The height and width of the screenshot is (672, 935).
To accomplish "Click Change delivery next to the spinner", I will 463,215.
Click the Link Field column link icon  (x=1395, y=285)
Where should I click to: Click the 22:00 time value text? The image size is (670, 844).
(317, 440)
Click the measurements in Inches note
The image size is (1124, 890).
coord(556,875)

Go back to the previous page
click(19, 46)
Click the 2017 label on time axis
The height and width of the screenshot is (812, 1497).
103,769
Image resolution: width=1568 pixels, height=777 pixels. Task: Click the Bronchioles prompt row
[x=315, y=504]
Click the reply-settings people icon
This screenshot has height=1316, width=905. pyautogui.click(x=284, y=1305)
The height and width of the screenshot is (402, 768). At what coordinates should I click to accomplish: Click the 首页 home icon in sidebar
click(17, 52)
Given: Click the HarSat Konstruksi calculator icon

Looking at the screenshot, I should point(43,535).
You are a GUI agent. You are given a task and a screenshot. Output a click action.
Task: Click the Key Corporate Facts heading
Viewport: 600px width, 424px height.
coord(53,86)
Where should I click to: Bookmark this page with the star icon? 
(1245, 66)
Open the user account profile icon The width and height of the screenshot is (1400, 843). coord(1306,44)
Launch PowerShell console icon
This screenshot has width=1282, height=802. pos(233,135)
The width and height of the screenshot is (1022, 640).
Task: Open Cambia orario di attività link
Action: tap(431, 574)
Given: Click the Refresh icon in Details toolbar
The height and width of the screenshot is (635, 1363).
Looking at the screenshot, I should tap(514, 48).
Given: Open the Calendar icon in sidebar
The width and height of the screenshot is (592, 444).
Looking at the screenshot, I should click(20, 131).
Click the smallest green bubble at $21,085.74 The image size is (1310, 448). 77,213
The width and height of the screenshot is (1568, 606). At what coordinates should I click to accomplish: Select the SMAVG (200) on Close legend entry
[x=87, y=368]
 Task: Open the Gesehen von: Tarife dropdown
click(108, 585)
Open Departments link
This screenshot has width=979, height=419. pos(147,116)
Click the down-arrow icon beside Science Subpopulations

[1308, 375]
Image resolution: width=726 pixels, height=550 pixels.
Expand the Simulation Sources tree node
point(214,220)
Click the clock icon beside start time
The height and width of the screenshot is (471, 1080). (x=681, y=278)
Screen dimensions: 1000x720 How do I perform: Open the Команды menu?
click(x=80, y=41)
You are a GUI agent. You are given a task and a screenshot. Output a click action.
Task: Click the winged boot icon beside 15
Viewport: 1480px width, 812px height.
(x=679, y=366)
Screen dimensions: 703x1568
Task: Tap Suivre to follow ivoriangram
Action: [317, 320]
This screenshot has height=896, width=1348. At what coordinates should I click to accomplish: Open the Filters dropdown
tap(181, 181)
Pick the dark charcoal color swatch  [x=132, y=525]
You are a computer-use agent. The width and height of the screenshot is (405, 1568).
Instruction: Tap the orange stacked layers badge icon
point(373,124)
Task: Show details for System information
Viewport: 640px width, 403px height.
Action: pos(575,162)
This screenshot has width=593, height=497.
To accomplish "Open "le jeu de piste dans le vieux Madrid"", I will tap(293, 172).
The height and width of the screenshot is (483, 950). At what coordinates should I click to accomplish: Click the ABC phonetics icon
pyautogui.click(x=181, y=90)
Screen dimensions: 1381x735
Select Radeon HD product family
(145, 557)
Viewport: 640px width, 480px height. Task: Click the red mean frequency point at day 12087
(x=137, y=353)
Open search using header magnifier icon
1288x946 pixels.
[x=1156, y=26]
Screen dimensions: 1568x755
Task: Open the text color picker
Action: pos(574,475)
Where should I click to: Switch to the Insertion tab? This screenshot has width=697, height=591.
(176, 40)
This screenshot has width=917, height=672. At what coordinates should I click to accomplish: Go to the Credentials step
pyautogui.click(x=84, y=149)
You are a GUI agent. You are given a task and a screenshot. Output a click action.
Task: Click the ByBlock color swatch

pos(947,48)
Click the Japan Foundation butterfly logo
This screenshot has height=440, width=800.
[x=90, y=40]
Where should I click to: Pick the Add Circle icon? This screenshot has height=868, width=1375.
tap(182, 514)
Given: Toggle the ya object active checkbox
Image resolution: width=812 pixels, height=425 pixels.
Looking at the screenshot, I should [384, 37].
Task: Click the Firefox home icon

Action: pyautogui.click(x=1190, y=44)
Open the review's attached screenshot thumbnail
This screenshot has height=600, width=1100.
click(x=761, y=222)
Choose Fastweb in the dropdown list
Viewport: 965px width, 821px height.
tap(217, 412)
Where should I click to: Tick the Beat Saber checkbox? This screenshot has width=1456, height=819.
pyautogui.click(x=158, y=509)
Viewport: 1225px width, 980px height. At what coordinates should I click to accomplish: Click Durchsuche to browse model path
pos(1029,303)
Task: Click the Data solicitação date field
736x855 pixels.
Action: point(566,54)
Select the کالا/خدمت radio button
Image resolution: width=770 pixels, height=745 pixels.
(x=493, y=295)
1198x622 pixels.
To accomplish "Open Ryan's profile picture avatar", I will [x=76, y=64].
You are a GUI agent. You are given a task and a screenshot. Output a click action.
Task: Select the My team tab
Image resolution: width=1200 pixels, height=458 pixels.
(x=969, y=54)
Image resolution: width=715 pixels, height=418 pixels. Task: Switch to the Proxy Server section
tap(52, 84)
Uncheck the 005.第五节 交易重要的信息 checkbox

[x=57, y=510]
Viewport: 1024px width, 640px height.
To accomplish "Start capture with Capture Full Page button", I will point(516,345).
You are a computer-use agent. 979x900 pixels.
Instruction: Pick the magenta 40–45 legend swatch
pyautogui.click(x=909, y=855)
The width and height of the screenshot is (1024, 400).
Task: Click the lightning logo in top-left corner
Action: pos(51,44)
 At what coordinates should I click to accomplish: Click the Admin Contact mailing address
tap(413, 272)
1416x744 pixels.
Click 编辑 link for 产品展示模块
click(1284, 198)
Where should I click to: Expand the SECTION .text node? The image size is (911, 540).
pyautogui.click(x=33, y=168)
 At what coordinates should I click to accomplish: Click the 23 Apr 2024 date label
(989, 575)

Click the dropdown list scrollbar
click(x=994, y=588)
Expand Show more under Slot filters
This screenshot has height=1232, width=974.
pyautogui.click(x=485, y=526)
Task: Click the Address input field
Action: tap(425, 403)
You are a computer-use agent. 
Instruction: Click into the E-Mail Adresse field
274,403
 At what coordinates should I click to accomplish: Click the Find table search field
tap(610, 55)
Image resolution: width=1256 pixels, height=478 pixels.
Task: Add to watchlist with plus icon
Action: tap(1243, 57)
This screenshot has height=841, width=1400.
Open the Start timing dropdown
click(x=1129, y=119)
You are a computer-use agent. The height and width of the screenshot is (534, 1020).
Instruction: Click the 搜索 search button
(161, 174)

#### [What the task asks]
Where a line in the entries holds the word "will", copy that line.

#### [Result]
To accomplish "Click Change delivery next to the spinner", I will 463,215.
To accomplish "Open "le jeu de piste dans le vieux Madrid"", I will tap(293, 172).
To accomplish "Open Ryan's profile picture avatar", I will [x=76, y=64].
To accomplish "Start capture with Capture Full Page button", I will point(516,345).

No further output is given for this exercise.